## [Task prompt]
However many lines the data holds, transcribe them all exactly.

## [Entries shown]
-- Opening Marker --

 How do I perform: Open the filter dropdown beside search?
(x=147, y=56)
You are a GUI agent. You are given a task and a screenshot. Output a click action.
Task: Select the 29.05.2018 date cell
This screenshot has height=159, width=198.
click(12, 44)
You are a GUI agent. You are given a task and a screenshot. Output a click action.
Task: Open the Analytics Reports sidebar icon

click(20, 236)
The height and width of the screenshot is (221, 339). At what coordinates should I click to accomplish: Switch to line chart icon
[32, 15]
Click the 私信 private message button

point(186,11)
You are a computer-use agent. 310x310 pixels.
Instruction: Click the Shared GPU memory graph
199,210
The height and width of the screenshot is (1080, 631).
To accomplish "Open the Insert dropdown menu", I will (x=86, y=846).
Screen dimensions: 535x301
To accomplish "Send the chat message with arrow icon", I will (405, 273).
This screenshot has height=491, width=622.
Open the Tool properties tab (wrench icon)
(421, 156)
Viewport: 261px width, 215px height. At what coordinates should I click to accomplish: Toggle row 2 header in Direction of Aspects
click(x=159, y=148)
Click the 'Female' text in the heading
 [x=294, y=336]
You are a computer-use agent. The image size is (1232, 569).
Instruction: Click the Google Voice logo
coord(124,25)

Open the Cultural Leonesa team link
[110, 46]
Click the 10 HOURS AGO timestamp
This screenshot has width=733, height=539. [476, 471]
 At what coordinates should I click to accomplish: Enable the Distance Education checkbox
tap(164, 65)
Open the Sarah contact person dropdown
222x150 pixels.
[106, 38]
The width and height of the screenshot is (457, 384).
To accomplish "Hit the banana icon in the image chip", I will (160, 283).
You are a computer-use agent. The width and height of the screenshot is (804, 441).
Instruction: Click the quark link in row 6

-- Closing Marker --

## [Written response]
 How do I perform: Open the filter dropdown beside search?
(x=147, y=56)
You are a GUI agent. You are given a task and a screenshot. Output a click action.
Task: Select the 29.05.2018 date cell
This screenshot has height=159, width=198.
click(12, 44)
You are a GUI agent. You are given a task and a screenshot. Output a click action.
Task: Open the Analytics Reports sidebar icon

click(20, 236)
The height and width of the screenshot is (221, 339). At what coordinates should I click to accomplish: Switch to line chart icon
[32, 15]
Click the 私信 private message button

point(186,11)
You are a computer-use agent. 310x310 pixels.
Instruction: Click the Shared GPU memory graph
199,210
The height and width of the screenshot is (1080, 631).
To accomplish "Open the Insert dropdown menu", I will (x=86, y=846).
Screen dimensions: 535x301
To accomplish "Send the chat message with arrow icon", I will (405, 273).
This screenshot has height=491, width=622.
Open the Tool properties tab (wrench icon)
(421, 156)
Viewport: 261px width, 215px height. At what coordinates should I click to accomplish: Toggle row 2 header in Direction of Aspects
click(x=159, y=148)
Click the 'Female' text in the heading
 [x=294, y=336]
You are a computer-use agent. The image size is (1232, 569).
Instruction: Click the Google Voice logo
coord(124,25)

Open the Cultural Leonesa team link
[110, 46]
Click the 10 HOURS AGO timestamp
This screenshot has width=733, height=539. [476, 471]
 At what coordinates should I click to accomplish: Enable the Distance Education checkbox
tap(164, 65)
Open the Sarah contact person dropdown
222x150 pixels.
[106, 38]
The width and height of the screenshot is (457, 384).
To accomplish "Hit the banana icon in the image chip", I will (160, 283).
You are a computer-use agent. The width and height of the screenshot is (804, 441).
Instruction: Click the quark link in row 6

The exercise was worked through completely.